Extract:
— Begin —

Luoyang Christmas fire
- Date: 25 December 2000
- Time: Around 9:00 p.m. (CST (UTC+08:00))
- Venue: Dongdu Commercial Building (东都商厦)
- Location: Zhongzhou Road, Luoyang, China; 34°41′02″N 112°28′25″E﻿ / ﻿34.683931°N 112.473680°E;
- Also known as: 洛阳东都商厦"12·25"特大火灾
- Type: Fire
- Deaths: 309
- Injuries: 7

= Luoyang Christmas fire =

2000 fire in Luoyang, China

The Luoyang Christmas fire was a fire that occurred in Luoyang, in China's Henan Province, on 25 December 2000, killing 309 people. The fire was started by welding that sparked flammable materials; while the construction and retail workers in the same building evacuated, the nightclub patrons were forgotten about and were overwhelmed in a flashover. This was one of the deadliest fires in China and the second deadliest nightclub fire in history.

== Background ==

=== Building ===
Dongdu Commercial Building was a commercial building, completed on 3 November 1990, then as Laocheng Mall. Prior to that, the site had mostly consisted commercial slums and before that, it was the site of a Fire God temple. It was located on the busiest part of Zhongzhou Road. The building had four floors above ground and two floors below ground. The building had four stairwells, each in one corner of the building. Fire doors existed at the entrance to stairwells for below ground level 1, above ground levels 1, 2 and 3. The southeast stairwells were fitted with a steel gate between the third and fourth floors. A lift existed at the northeast corner of the building, though it was out of service at the time of the fire.

— End —

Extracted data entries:
— Begin —

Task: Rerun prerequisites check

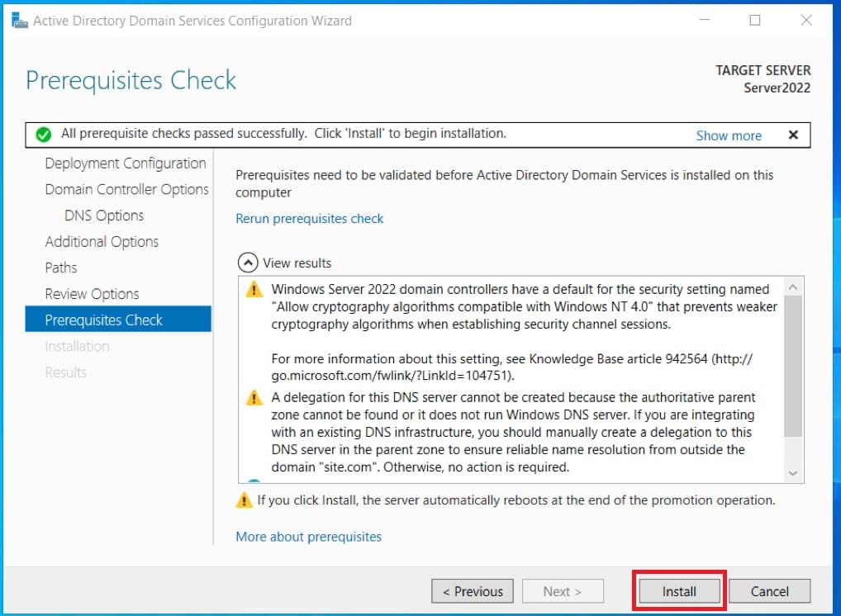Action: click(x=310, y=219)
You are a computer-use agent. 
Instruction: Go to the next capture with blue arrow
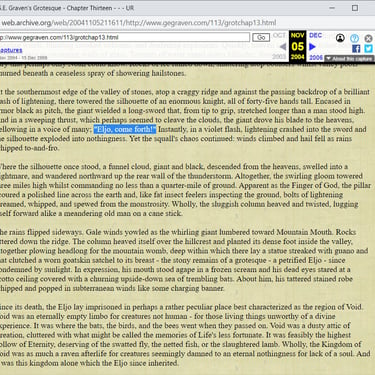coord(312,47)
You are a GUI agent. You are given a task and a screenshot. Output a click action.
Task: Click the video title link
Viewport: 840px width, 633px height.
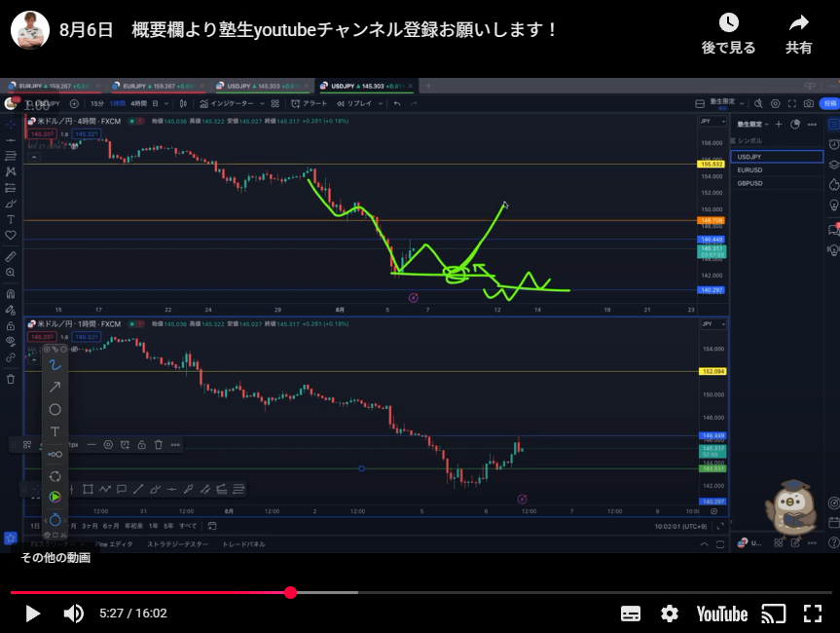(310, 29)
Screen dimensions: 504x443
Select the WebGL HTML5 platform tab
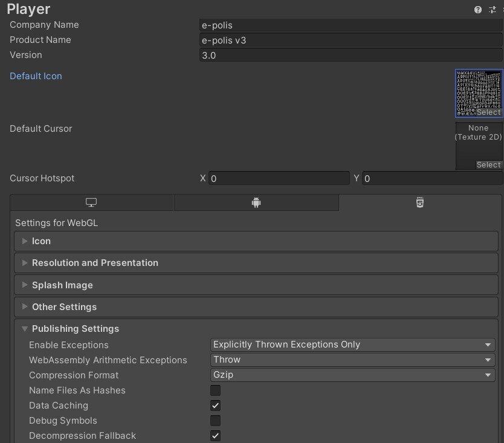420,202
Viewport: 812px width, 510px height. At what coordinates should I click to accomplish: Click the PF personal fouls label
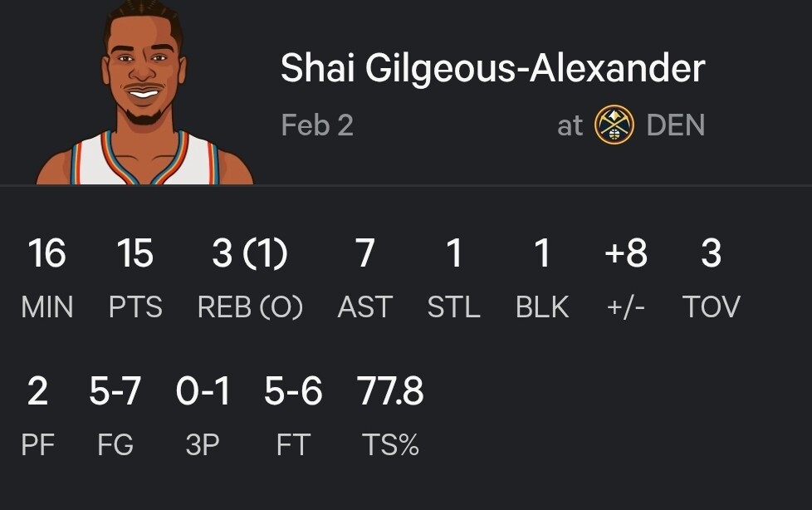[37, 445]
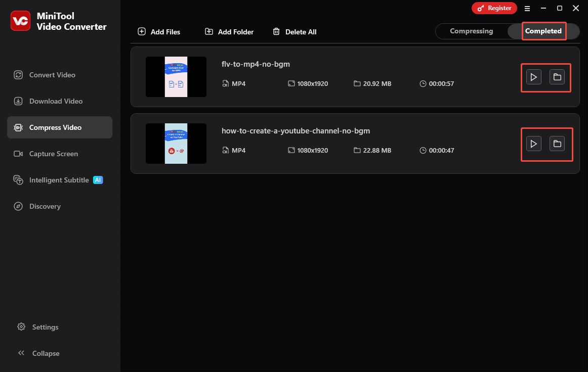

— End —

What you need to do:
**a.** Please edit the Luoyang fire article: write out the stretch from "- Location: Zhongzhou" through "fire in history." again, putting "customers" in place of "patrons".
**b.** Carry the Luoyang fire article forward, picking up after its final sentence.

Answers:
**a.**
- Location: Zhongzhou Road, Luoyang, China; 34°41′02″N 112°28′25″E﻿ / ﻿34.683931°N 112.473680°E;
- Also known as: 洛阳东都商厦"12·25"特大火灾
- Type: Fire
- Deaths: 309
- Injuries: 7

= Luoyang Christmas fire =

2000 fire in Luoyang, China

The Luoyang Christmas fire was a fire that occurred in Luoyang, in China's Henan Province, on 25 December 2000, killing 309 people. The fire was started by welding that sparked flammable materials; while the construction and retail workers in the same building evacuated, the nightclub customers were forgotten about and were overwhelmed in a flashover. This was one of the deadliest fires in China and the second deadliest nightclub fire in history.

**b.**
Below ground level 2 was occupied by a furniture store and also as goods storage by the Dennis Department Store; from below ground level 1 to above ground level 2 were also used for retail by the department store. Level 3 was sparsely rented out to retailers. Level 4 contained the building management on the southern and eastern sides, a conference room on the northern side, a KTV club on the west side and the dance club in the centre.

Throughout the 1990s, four modification directives had been given by the fire department. Seeing a lack of action by the building owners, the fire safety inspector had written to the Luoyang city government, pleading them to shut down the building to no avail. Fire hazards found on inspections were a lack of a closeable firewall between the below ground and above ground levels, lack of automatic water sprinkler systems for the below ground levels, a damaged and unrepaired fire alarm system and three of the four stairwells to level 4 being locked. The building had been on a provincial list of 40 fire noncompliant buildings since 1997, but no effective action was taken; at the time of the fire, the building's operating license had been revoked but continued to operate illegally under the new joint management.

=== Renovations ===
Due to mismanagement, the building owners had struggled to operate the building successfully, eventually causing the unemployment of 541 workers there. The contract to jointly operate the building with the Dennis Department Store was intended to improve the building's environment and make it more attractive to consumers. Renovations started in 6 November, trial operations started on 25 December and it was intended to officially open it on 28 December. To prepare for the opening, many employees of the stores worked overnight to prepare the stock and shops. To separate the retail from the storage section for the soon to open department store, the retail manager of Dennis instructed a welder, Wang Chengtai to weld a metal plate at the stairwell between below ground level 1 and 2. However, the plate used to close the stairwell had two small holes in it, which were left as is until 25 December. Wang and the others that assisted him in welding were not licensed welders.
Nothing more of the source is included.